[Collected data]
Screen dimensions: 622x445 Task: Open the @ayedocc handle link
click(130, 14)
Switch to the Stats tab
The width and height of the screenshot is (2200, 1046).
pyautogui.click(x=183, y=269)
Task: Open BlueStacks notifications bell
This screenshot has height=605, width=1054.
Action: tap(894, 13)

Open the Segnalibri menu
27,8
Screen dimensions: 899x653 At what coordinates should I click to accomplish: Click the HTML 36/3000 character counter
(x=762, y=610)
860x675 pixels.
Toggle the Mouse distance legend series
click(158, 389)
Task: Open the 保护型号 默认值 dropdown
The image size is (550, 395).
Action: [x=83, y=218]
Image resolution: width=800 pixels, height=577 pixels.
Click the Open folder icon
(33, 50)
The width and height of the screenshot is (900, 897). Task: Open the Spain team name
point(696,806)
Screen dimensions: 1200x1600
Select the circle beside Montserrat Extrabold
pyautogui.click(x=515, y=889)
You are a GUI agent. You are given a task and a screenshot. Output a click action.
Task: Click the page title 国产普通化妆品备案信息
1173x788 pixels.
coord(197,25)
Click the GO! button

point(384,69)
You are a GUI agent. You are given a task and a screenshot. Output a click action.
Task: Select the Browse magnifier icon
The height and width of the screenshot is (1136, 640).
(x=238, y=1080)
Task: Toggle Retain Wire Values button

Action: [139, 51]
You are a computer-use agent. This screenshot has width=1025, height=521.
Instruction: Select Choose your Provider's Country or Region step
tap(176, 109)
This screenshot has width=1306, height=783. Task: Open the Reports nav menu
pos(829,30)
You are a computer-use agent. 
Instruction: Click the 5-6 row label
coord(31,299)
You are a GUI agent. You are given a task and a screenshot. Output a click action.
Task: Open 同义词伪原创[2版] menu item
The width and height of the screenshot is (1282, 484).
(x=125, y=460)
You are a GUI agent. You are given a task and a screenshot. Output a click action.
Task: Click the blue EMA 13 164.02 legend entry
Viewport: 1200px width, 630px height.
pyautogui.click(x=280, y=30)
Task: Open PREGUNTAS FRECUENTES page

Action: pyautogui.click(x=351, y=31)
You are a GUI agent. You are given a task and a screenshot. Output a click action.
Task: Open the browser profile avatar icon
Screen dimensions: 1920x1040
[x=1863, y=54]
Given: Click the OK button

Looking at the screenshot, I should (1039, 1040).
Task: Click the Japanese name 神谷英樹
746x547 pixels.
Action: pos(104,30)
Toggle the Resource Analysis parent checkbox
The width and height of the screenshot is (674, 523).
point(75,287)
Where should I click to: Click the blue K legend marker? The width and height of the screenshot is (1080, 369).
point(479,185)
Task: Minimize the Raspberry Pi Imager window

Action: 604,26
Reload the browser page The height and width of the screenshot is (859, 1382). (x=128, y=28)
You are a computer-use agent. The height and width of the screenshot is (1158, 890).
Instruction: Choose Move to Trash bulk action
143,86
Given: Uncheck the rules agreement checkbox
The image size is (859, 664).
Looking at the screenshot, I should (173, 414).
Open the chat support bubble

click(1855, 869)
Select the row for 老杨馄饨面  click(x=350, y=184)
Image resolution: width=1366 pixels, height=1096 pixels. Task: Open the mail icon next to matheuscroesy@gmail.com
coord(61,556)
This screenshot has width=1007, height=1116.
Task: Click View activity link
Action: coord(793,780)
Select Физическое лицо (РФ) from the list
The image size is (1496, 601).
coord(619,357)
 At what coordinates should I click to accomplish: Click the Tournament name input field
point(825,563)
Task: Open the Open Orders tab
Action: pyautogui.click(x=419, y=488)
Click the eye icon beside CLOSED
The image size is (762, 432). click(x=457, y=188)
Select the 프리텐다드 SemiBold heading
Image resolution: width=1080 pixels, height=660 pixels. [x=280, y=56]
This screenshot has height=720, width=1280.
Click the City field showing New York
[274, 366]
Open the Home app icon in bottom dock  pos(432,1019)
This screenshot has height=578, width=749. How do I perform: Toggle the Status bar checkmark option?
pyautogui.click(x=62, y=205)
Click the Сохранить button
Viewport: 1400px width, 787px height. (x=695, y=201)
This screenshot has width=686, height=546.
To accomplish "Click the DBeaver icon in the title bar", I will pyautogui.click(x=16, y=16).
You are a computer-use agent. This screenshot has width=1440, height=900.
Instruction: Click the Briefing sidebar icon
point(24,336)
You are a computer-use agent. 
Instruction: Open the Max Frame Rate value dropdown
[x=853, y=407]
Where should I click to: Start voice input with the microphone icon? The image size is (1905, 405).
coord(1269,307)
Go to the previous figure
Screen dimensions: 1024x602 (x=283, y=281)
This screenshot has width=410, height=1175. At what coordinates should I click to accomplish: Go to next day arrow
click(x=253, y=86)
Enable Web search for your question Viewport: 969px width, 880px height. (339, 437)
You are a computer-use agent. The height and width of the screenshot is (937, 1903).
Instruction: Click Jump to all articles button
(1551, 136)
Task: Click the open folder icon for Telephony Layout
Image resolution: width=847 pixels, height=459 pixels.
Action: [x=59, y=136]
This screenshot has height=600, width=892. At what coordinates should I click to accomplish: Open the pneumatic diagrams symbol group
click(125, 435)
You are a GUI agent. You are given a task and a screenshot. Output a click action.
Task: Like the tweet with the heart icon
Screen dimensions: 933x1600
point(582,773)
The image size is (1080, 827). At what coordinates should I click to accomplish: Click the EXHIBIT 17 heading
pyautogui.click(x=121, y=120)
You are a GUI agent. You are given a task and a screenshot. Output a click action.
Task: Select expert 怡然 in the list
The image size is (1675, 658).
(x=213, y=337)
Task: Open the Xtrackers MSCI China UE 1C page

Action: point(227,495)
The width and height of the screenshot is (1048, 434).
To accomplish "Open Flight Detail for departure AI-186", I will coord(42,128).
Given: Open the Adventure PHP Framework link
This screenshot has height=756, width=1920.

Description of the task.
Tally the lines above that include "browser"; give only the tally.

Exercise response.
2